### Saved data entries:

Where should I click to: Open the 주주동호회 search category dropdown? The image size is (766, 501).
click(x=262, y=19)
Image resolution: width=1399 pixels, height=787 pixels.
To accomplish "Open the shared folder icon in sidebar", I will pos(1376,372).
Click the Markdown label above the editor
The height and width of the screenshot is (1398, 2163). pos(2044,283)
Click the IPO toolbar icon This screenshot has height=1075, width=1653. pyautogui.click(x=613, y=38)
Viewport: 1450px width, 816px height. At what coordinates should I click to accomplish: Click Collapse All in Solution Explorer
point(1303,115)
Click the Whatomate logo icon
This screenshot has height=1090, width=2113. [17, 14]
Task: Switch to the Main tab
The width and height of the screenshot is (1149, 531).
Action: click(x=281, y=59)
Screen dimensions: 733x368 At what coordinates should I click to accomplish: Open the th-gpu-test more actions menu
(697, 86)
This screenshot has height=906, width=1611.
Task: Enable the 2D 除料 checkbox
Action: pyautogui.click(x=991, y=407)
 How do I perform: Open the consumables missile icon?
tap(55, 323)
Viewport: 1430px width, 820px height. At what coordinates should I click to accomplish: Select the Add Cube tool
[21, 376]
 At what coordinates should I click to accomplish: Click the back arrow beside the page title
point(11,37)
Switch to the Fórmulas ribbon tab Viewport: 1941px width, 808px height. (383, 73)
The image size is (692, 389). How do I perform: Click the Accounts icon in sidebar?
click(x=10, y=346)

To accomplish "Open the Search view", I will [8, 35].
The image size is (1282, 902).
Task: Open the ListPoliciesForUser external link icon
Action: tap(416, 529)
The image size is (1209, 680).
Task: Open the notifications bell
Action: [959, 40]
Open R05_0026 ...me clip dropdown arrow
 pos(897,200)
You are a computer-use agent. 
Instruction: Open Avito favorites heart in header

### What needs to be done:
Copy all the lines above that hold the string "Switch".

### Result for this task:
Task: Switch to the Main tab
Switch to the Fórmulas ribbon tab Viewport: 1941px width, 808px height. (383, 73)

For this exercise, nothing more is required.